Il M. tornò alla composizione vocale nel 1906 con i pregevolissimi Tre pezzi op. 84 (Maggiolata, Pianto antico, Nevicata) su poesie di G. Carducci. Nella composizione cameristica spiccano i Tre pezzi per violoncello e pianoforte op. 69 (1888; il secondo, andante, sarà orchestrato dall’autore nel 1907), la Melodia per violino e pianoforte (1890) e Deux romances per violoncello e pianoforte op. 72 (1891). Fra il 1888 e il 1895 venne composta la prima sinfonia in re minore op. 75 (prima esecuzione, diretta dell’autore a Milano nel 1895), subito pubblicata da Kistner a Lipsia.
Nel periodo bolognese il M. eseguì le sinfonie di Schumann e di Brahms (che incontrò a Bologna nel 1888), e la prima italiana del Tristano e Isotta di Wagner (2 giugno 1888). Il 19 maggio 1895 diresse la prima nazionale delle Scene dal Faust di Schumann, nella versione italiana di V. Radicati di Marmorito (marito di una figlia di Schumann, Julie).

** Quesito A **
Indica in quale data il M. eseguì la prima italiana del Tristano e Isotta di Wagner secondo l'estratto scelto.
** Quesito B **
Trascrivi fedelmente dall'estratto scelto il passo che va da "Il M. tornò" a "Kistner a Lipsia.".

** Dati archiviati **
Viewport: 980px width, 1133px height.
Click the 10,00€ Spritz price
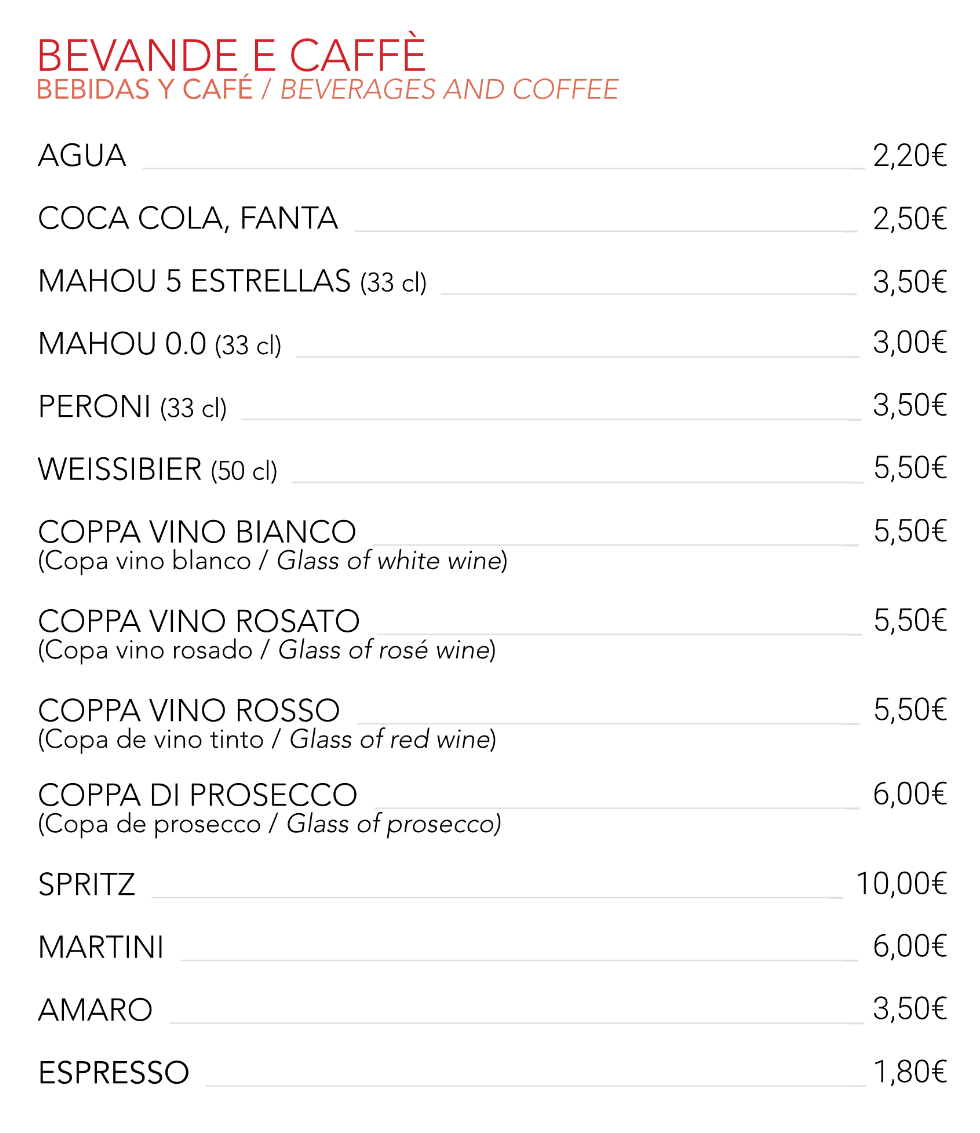coord(901,884)
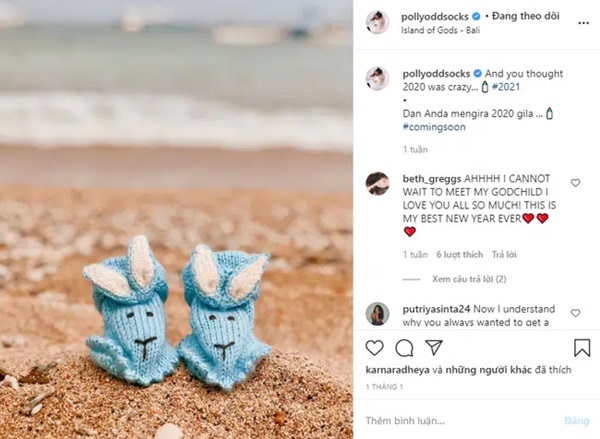This screenshot has width=600, height=439.
Task: Like beth_greggs' comment with small heart
Action: (575, 183)
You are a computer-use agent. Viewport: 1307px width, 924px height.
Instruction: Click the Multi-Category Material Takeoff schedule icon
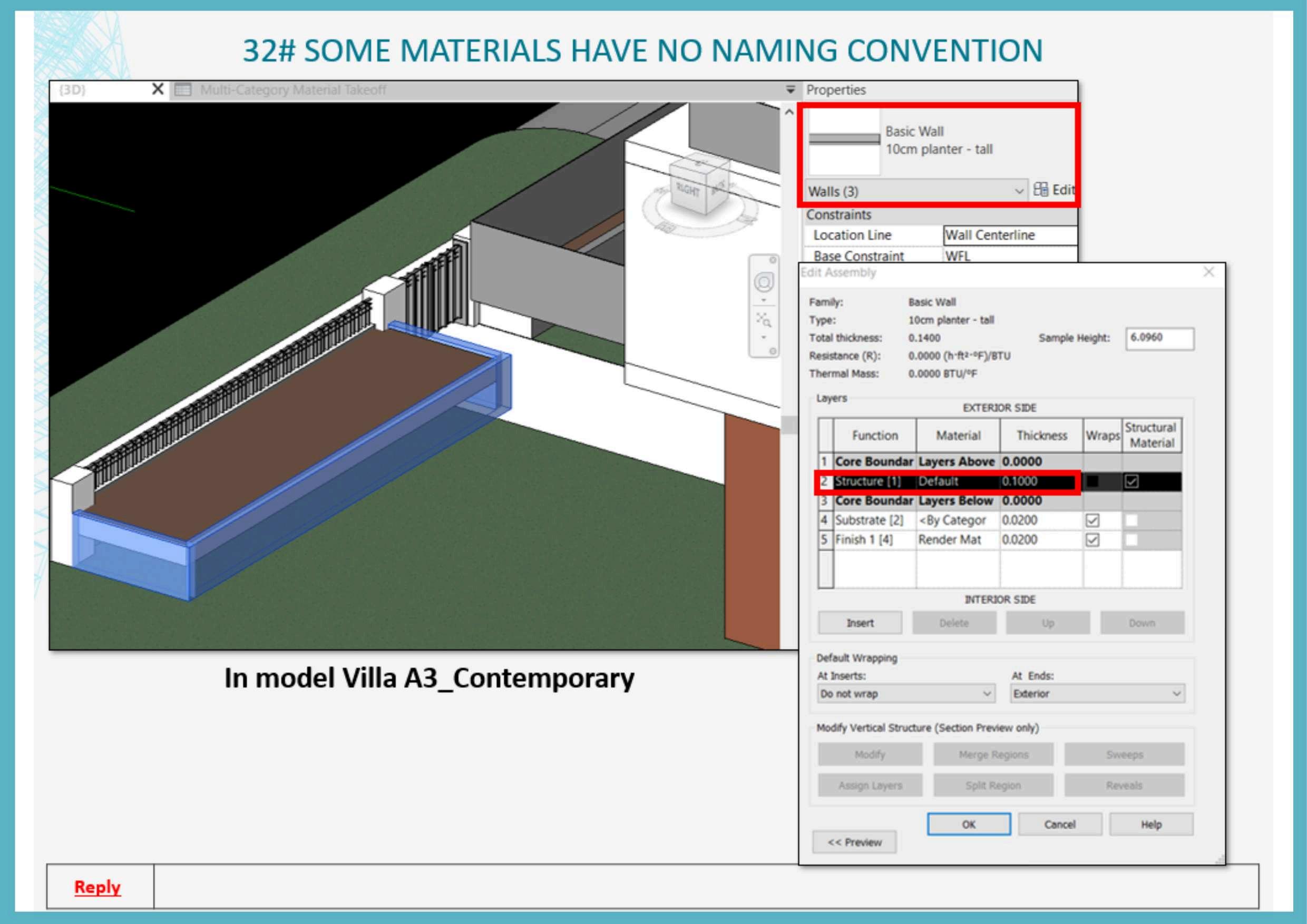tap(183, 90)
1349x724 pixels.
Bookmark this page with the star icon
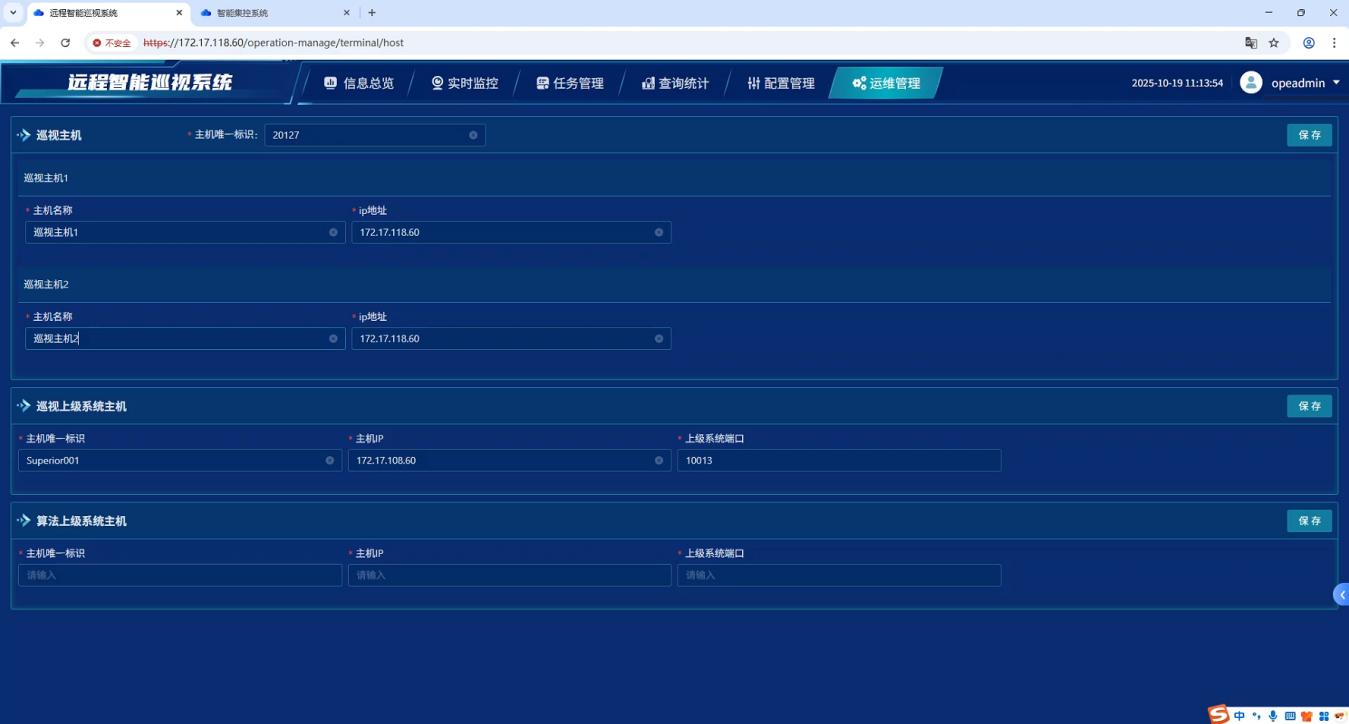pos(1274,43)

** Risposta completa A **
Il 2 giugno 1888.

** Risposta completa B **
Il M. tornò alla composizione vocale nel 1906 con i pregevolissimi Tre pezzi op. 84 (Maggiolata, Pianto antico, Nevicata) su poesie di G. Carducci. Nella composizione cameristica spiccano i Tre pezzi per violoncello e pianoforte op. 69 (1888; il secondo, andante, sarà orchestrato dall’autore nel 1907), la Melodia per violino e pianoforte (1890) e Deux romances per violoncello e pianoforte op. 72 (1891). Fra il 1888 e il 1895 venne composta la prima sinfonia in re minore op. 75 (prima esecuzione, diretta dell’autore a Milano nel 1895), subito pubblicata da Kistner a Lipsia.